Unless we're talking "slam poetry" here. That's an abomination against God, Man, and the Universe itself. I don't think you have to know dick about poetry to know that, because I know that and I know dick about poetry. Anyway.

If this is what I gotta do to write better prose, then it's what I gotta do. I guess it's like eating your vegetables when you're a kid. And who knows? Maybe it will actually help my writing.

Personally I don't think I'm going to ever actually enjoy reading poetry. I can't envision a future where I'll think to myself, "Oh boy! Oh goodie! It's time to read POETRY™!" It's possible, but supremely unlikely. However, as I said, if I gotta, I gotta.

So go ahead my dudes. Hit me with your best shot.

Sort:  

Recommendations:

BTW, I'm not a poetry person either, but these are my favorites.

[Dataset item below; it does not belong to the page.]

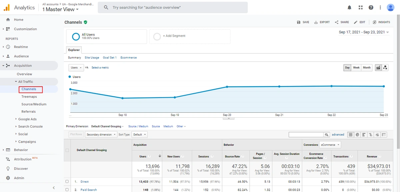
Task: Check the header select-all checkbox
Action: [x=67, y=150]
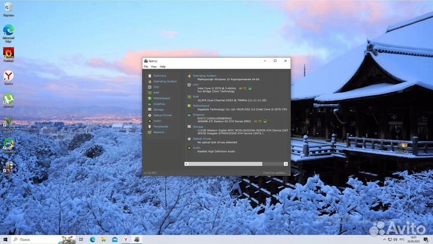
Task: Click the right arrow of horizontal scrollbar
Action: (x=287, y=164)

Shane Koyczan — "The Crickets Have Arthritis," "Heaven, or Whatever," "Instructions for a Bad Day." No matter what I've said about poetry before, this guy has brought me to tears with his words. He's proof that no matter where you go with stories, there's power in coming from a place of truth.

Steven Jesse Bernstein — "Face," "The Man Upstairs," and "Murdered in the Middle of the Night." Bernstein has a droning kind of voice, but if it doesn't bother you, you can find lots of his readings on YouTube.

Rime of the Ancient Mariner — This one might be more your speed, Jim, if you haven't read it already. This story is wild.

It really depends on what you want to get out of poetry, in all honesty. Functionally, poetry has done a lot of different things from culture to culture.

Given that you're a story man, you may want to give the epic poets a try, assuming that you can find a good poetic translation of Homer, Virgil, or Dante. Even much of Chaucer is poetry, though the Middle English can be tricky. Milton's Paradise Lost is definitely worth the effort and can be read by anyone who can read Shakespeare.

I'm a big fan of G K Chesterton's poetry, though I know it only piecemeal. He has poems from the humorous (eg. "The Song of the Strange Ascetic"), to the historical (eg, "Lepanto") to the religious (eg, "The Donkey").

Probably the most influential poet on my own work is Edgar Lee Masters. His Spoon River Anthology tells what's really going on in a small American town by having the citizens speak from beyond the grave. Several events are narrated by various of the deceased, and you as the reader can only piece what's going on by seeing several perspectives.

And of course there's haiku, but that probably deserves its own response. If you can find a copy of Blyth's 4-volume collection, that's where I really started appreciating the genre. William J. Higginson's Haiku Handbook has the advantage of being only one volume.